The Good Doctor by Damon Galgut A young doctor at a rural South African hospital faces ethical dilemmas and personal conflicts that mirror the country's post-apartheid transformation.
The Conservationist by Nadine Gordimer A wealthy white South African businessman's life unravels as the discovery of a corpse on his property forces him to confront his relationship with the land and its people.
The Dream House by Craig Higginson A white South African woman returns to her childhood home to confront the ghosts of her past and the complexities of power relations between servants and masters.
🤔 Interesting facts
🔹 The title "The Rights of Desire" comes from a quote by French philosopher Blaise Pascal: "Le cœur a ses raisons que la raison ne connaît point" (The heart has its reasons of which reason knows nothing).
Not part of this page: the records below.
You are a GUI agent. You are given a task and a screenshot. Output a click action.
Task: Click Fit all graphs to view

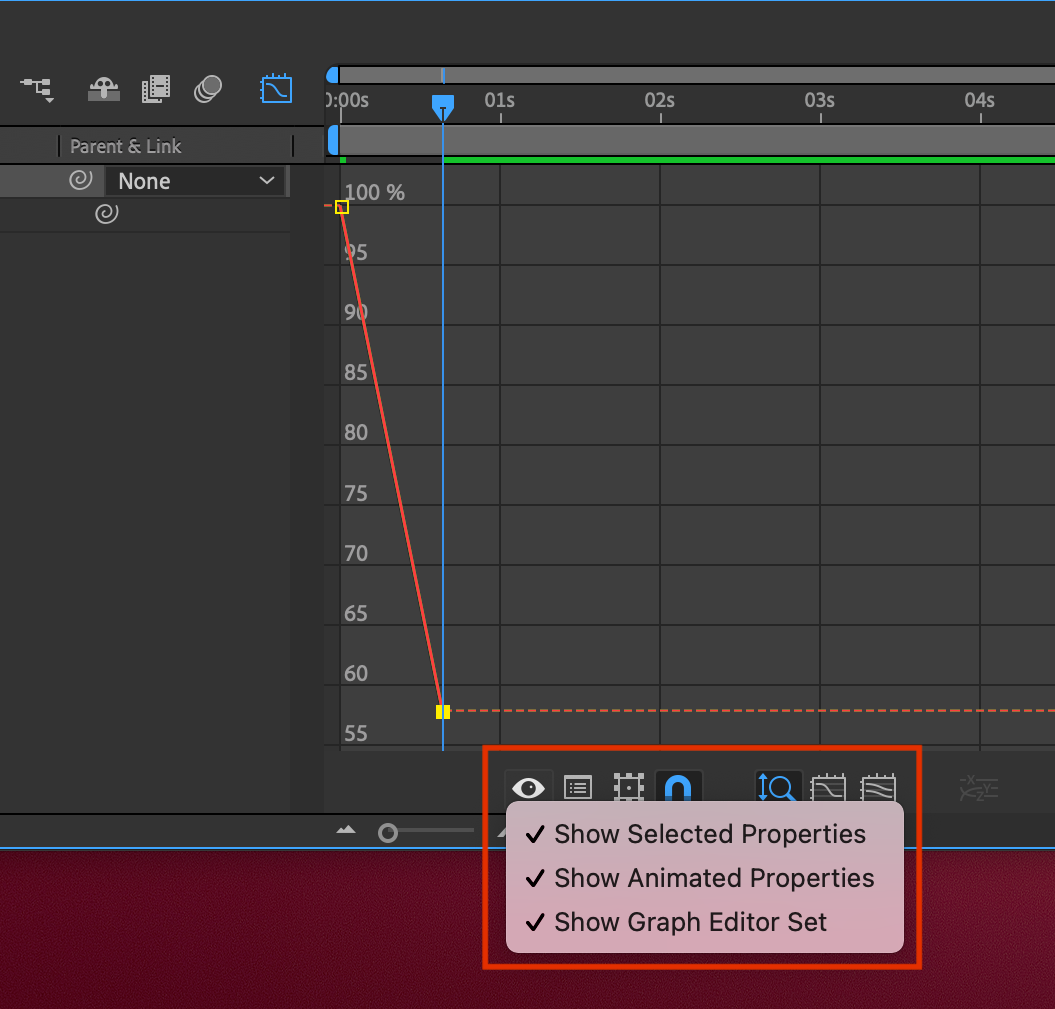(x=878, y=788)
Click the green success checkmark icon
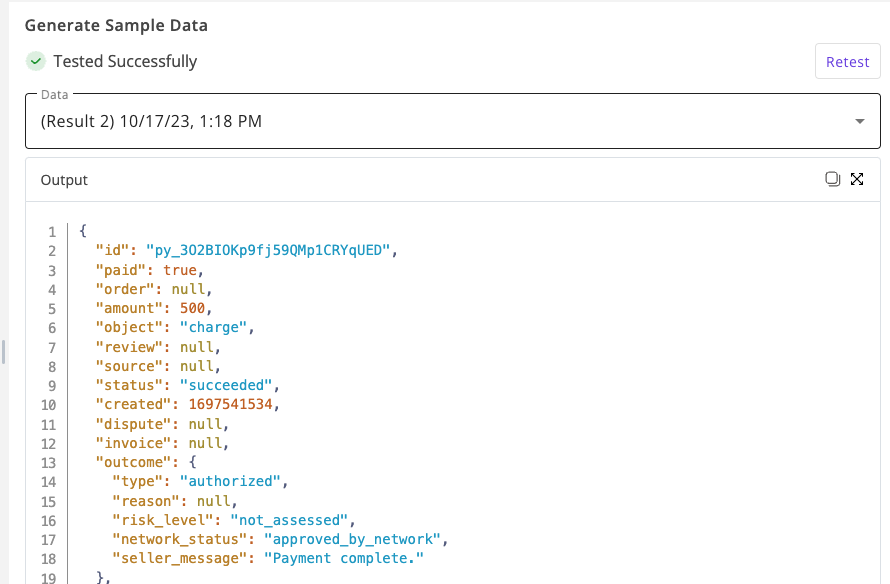Screen dimensions: 890x584 [x=36, y=61]
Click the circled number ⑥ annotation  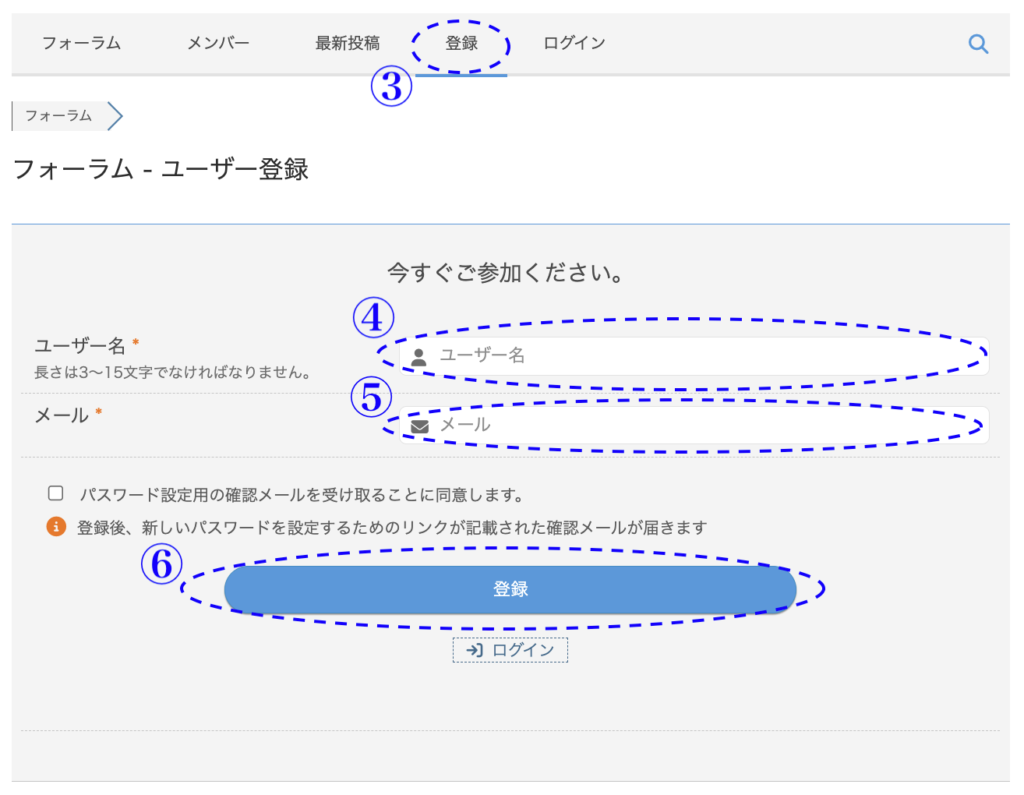tap(160, 566)
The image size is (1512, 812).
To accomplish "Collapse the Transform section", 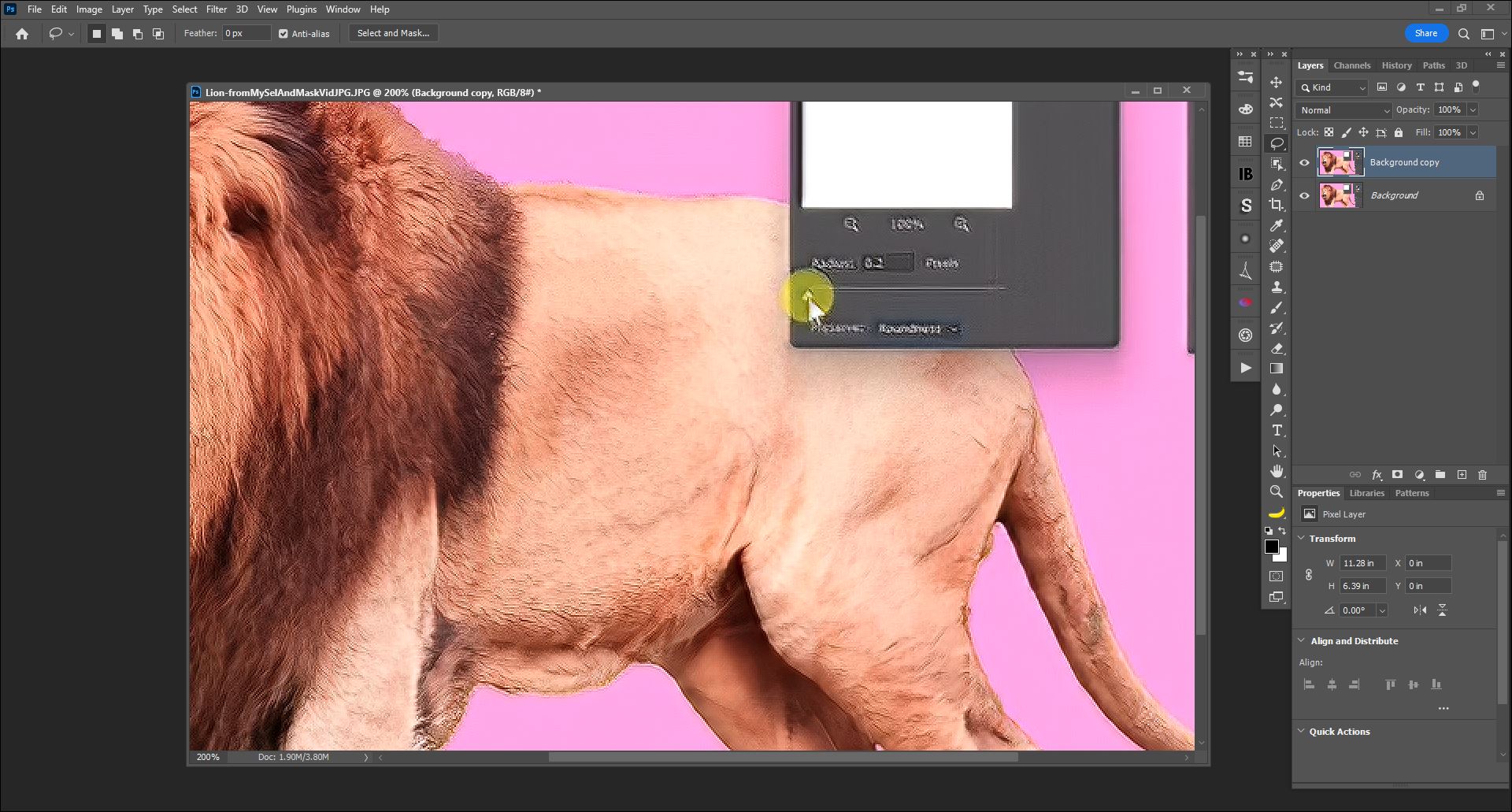I will click(1302, 539).
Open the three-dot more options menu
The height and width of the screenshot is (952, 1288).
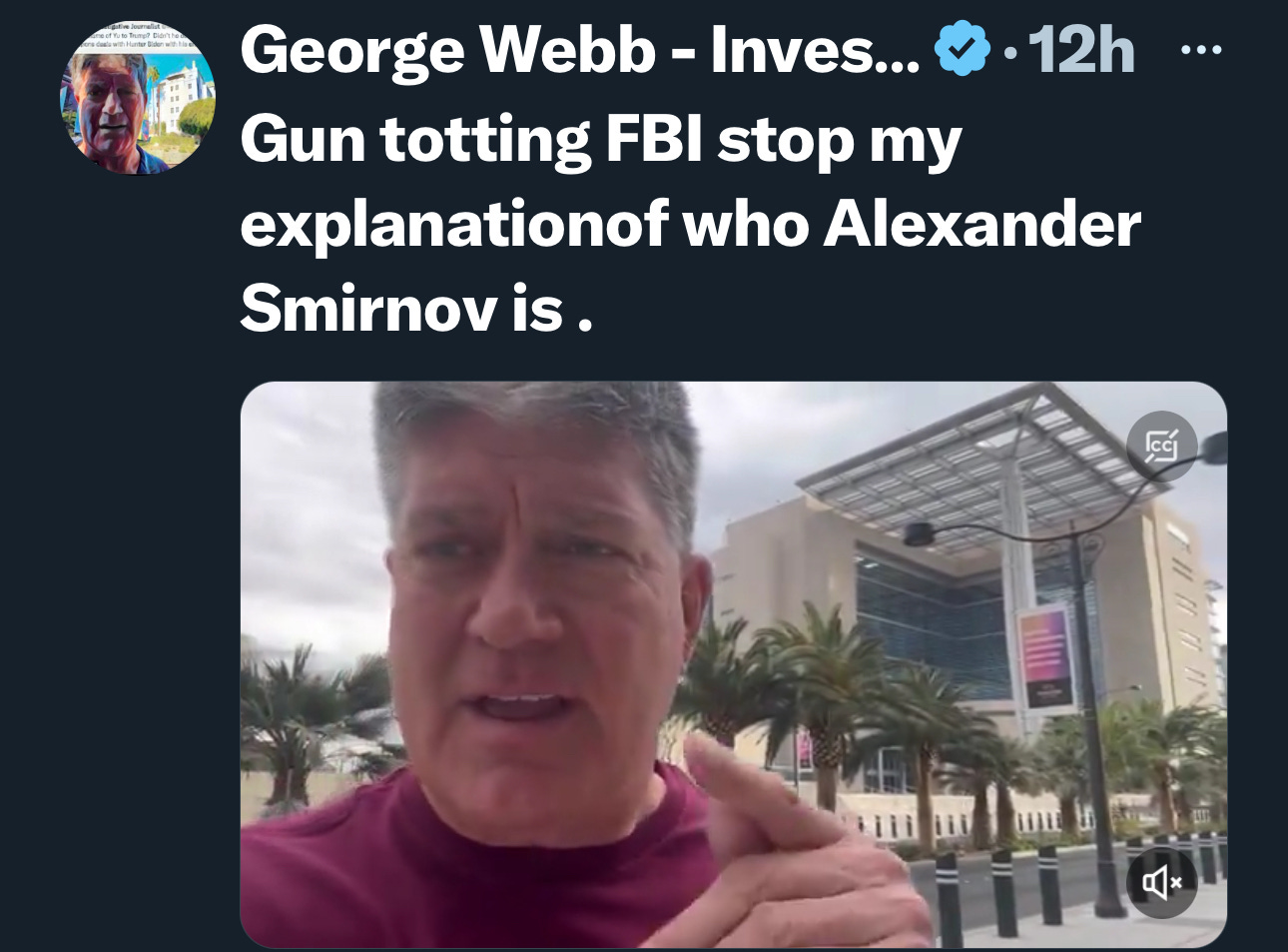point(1200,49)
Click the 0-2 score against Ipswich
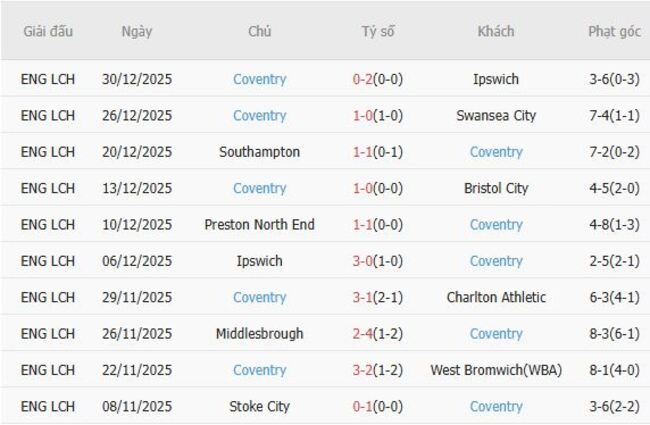This screenshot has width=650, height=425. tap(363, 79)
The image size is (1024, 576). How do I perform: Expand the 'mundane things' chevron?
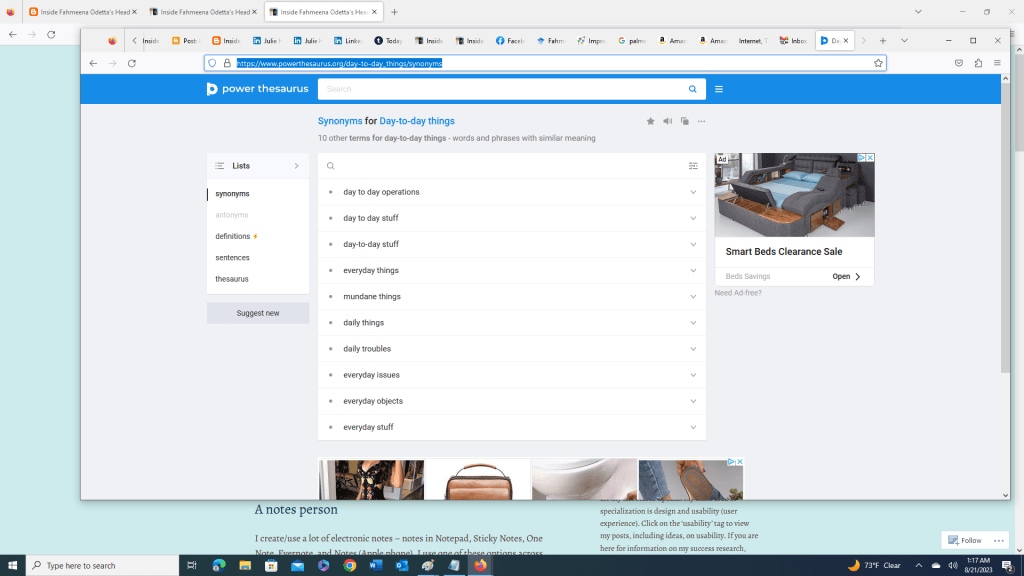pyautogui.click(x=692, y=297)
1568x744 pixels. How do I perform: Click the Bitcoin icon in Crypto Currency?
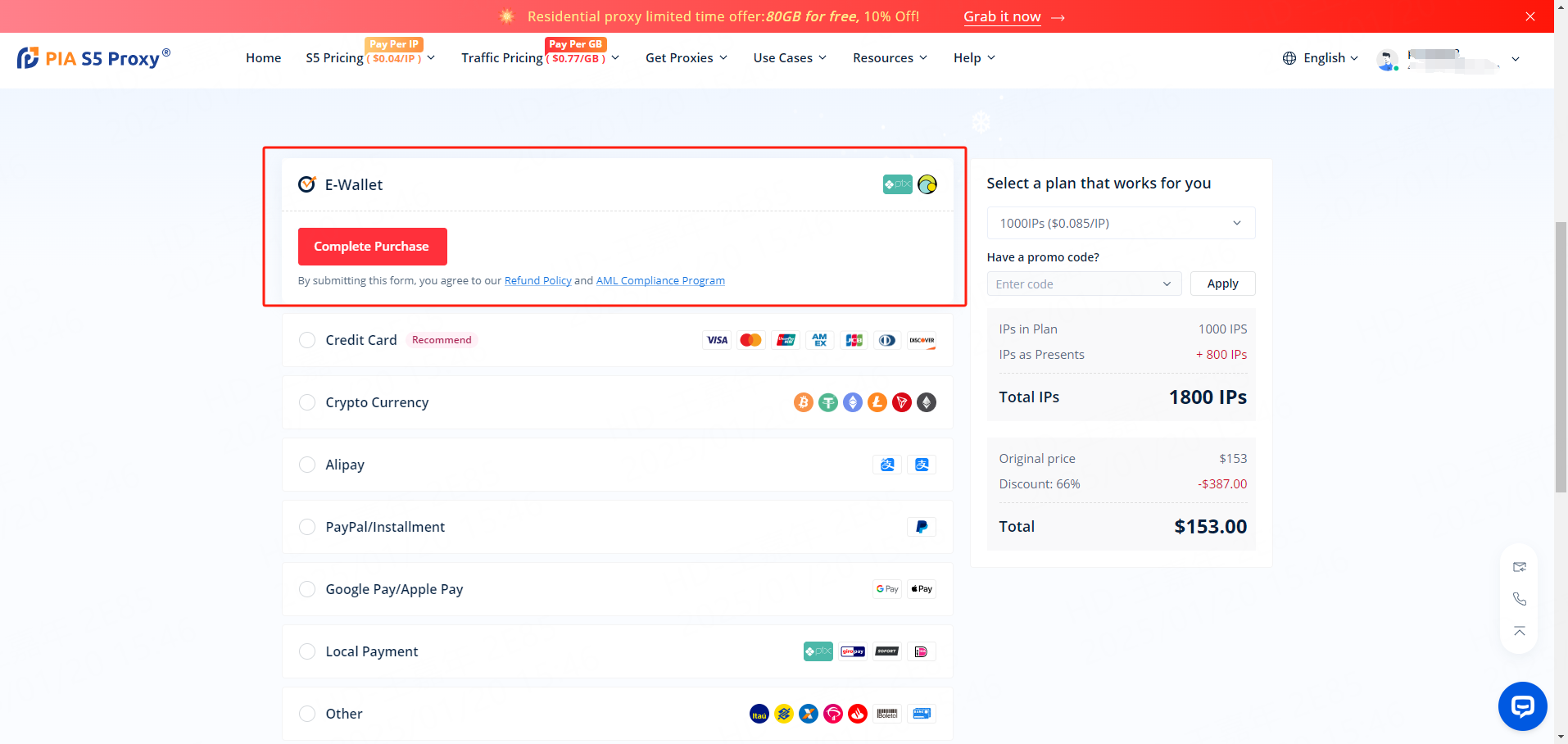click(x=803, y=402)
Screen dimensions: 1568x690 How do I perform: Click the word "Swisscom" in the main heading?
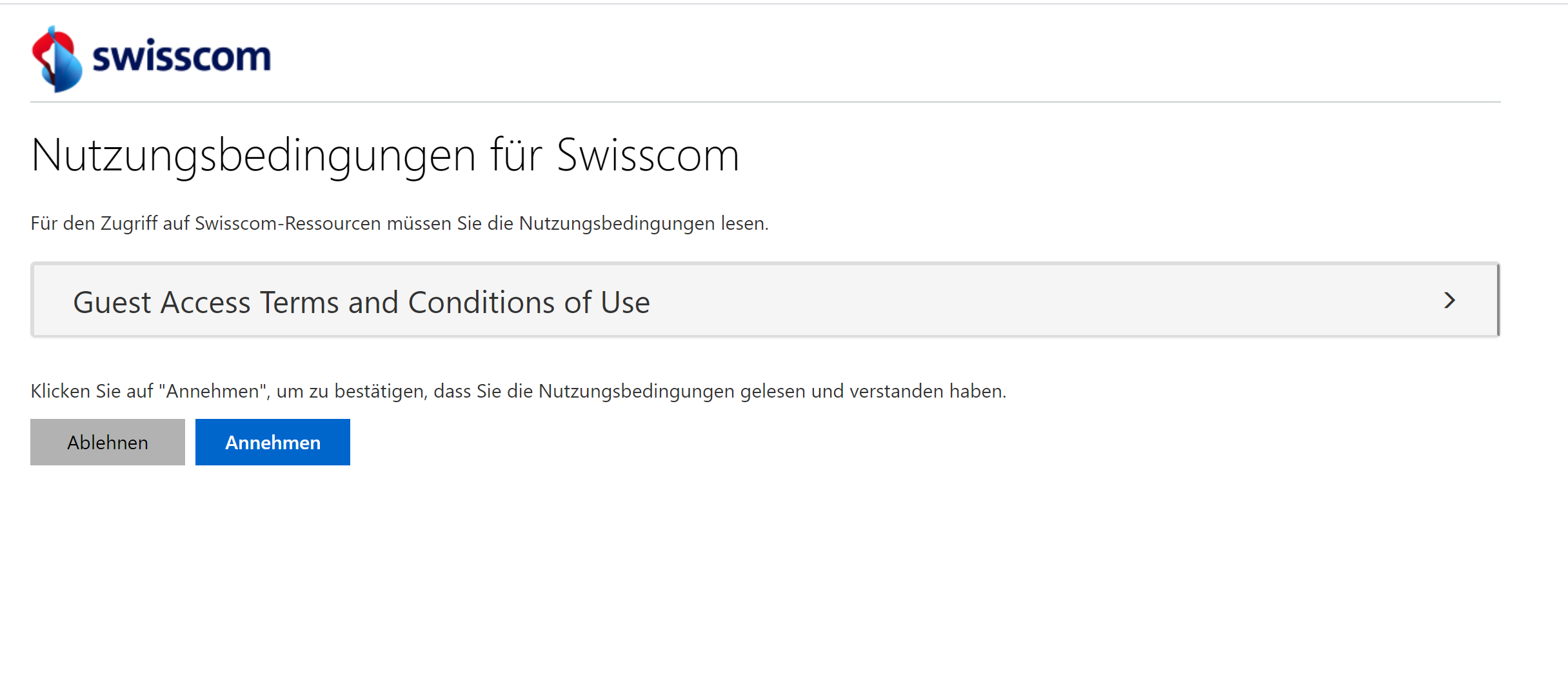pyautogui.click(x=648, y=156)
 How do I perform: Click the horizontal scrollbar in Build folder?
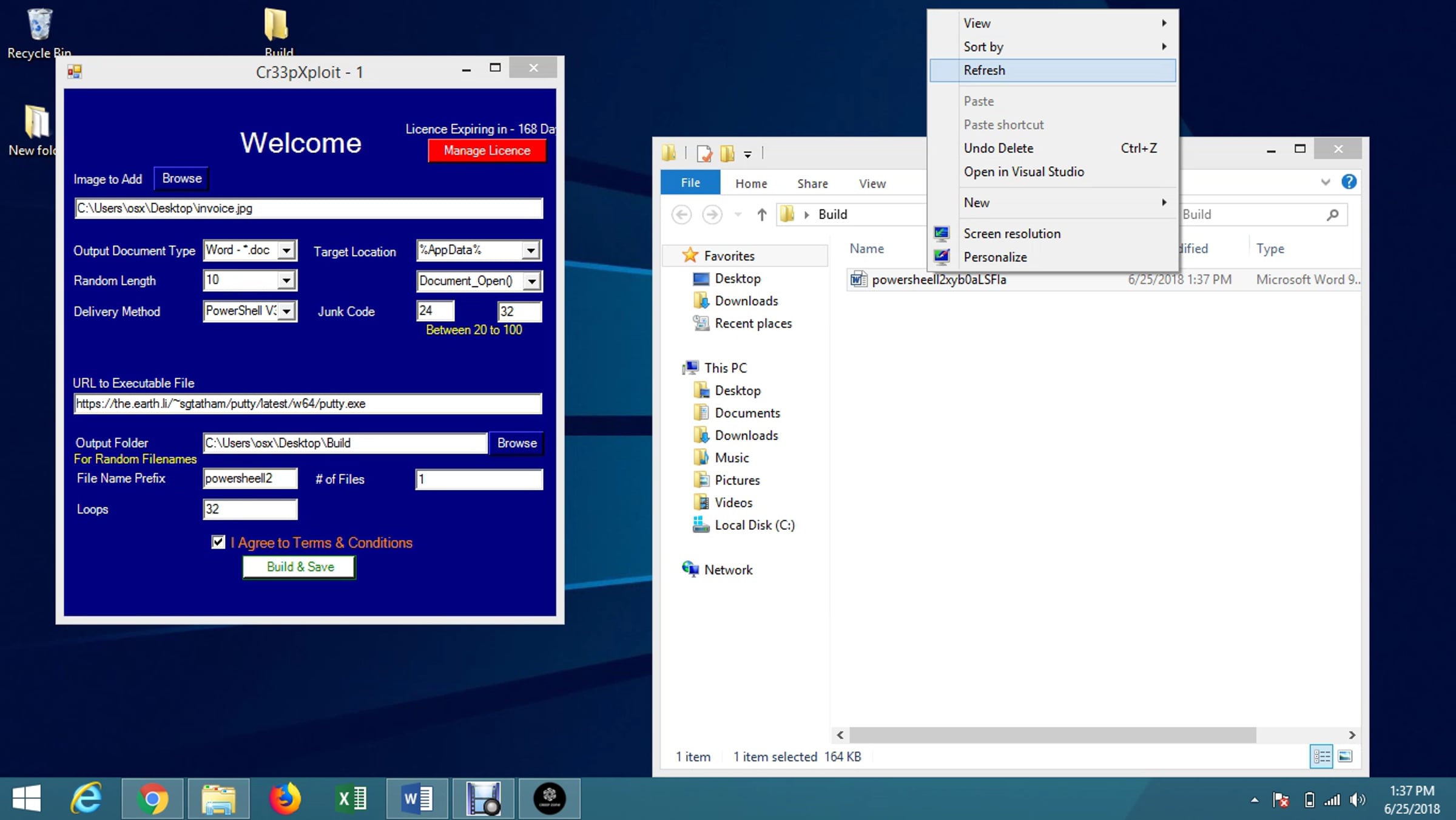coord(1053,735)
🔹 Author André Brink was twice shortlisted for the Booker Prize and was one of the first Afrikaans writers to be banned by the South African government for his anti-apartheid stance.
🔹 The ghost character in the novel, Antje of Bengal, is based on historical records of a real slave woman who was executed in Cape Town in 1714 for allegedly plotting to murder her mistress.
🔹 The book explores parallels between post-apartheid South Africa and the Dutch colonial period through interconnected stories set in different time periods.
🔹 The protagonist's name, Ruben Olivier, carries symbolic meaning: Ruben refers to the biblical figure who lost his birthright, while Olivier is derived from "olive branch," traditionally a symbol of peace.